Broccoli. Broccoli is a cool-weather plant that almost always requires planting during the hot months, as its seedlings must be planted ten weeks prior to the first frost. To keep broccoli safe after transplanting into the garden, surround the seedlings with mulch to keep the ground both moist and cool. Using a low-nitrogen fertilizer on these seedlings for three weeks after transplanting will ensure their best results. These plants require seventy days to mature.
Cabbage. This broad-leafed plant is ideal for fall and winter gardens. It requires planting approximately six-eight weeks prior to the first frost. It is imperative to keep these plants cool, so if the heat of the summer extends into fall planting, protect cabbage seedlings from the sun. Cabbage plants are heavy feeders, so fertilization rich in organic composition and consistent moisture is important. These plants also require seventy days to mature.

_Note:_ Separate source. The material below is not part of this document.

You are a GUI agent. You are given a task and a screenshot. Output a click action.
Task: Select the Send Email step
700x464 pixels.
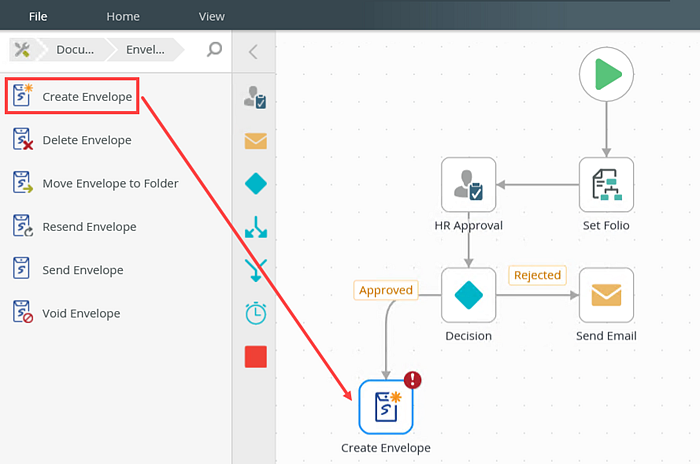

Cauliflower. These finicky plants need to be planted as seedlings about six to eight weeks prior to the first frost. The more consistent you can be with cauliflower plants, the better results you will have. Rich soil and regular moisture is absolutely essential to quality cauliflower, which matures within sixty days.
Lettuce. Lettuce is the iconic plant of fall gardening. These plants grow best with seeds planted directly into the ground, rather than growing seedlings separate and transplanting. Be sure to protect these seedlings with plenty of shade from the sun and provide regular moisture. These plants mature within forty-five to sixty days.
Mustard Greens. Mustard grows exceptionally fast. Plant seeds directly into ground about six weeks prior to the first frost. These seeds will only germinate in soil that is between 45 and 85 degrees, so if you’re in a warmer climate, be sure to use mulch to keep the ground cool and moist. Consistent moisture is absolutely essential to the plant’s growth; allow for approximately forty-five days maturing.
Radishes. It is important to note the variety of radishes you are planting. Winter breeds, such as the China Rose, will need a longer growing time (plant six weeks prior to frost) than breeds not specifically tailored for cold weather (these types can be planted four weeks prior to the first frost). Radish plants mature quickly and are ready for harvest as soon as they reach an edible size, so be sure the check them frequently. Allow for twenty-two to forty-five days of maturing time, depending on the variety of seed used.
Rutabagas. These plants can be grown in spring sowing, but many gardeners agree that their flavor is better when planted in the fall. These should be planted about twelve weeks prior to the first frost, and in areas with hot days well into the fall months, they should not be planted until nighttime temperatures consistently reach about 50 or 60 degrees. Consistent moisture for these plants is vital, and they require about ninety days to mature.
Spinach. Spinach seeds should be sown about five weeks prior to the first frost. This plant is one of the most hardy cold-weather plants, and it will continue producing until the temperatures fall as low as 20 degrees. Ensure a rich and fertile soil prior to planting, and allow for forty-five days of maturing time.
Fall Gardening Success
Fall gardening can be just as rewording and fruitful as spring and summer gardening. With the right planning and preparation, you and your family can enjoy fresh garden vegetables well into the winter months. Follow the guidelines for your climate zone, growing season, and plant requirements, and you will have a successful yield of tasty veggies to enjoy all winter long.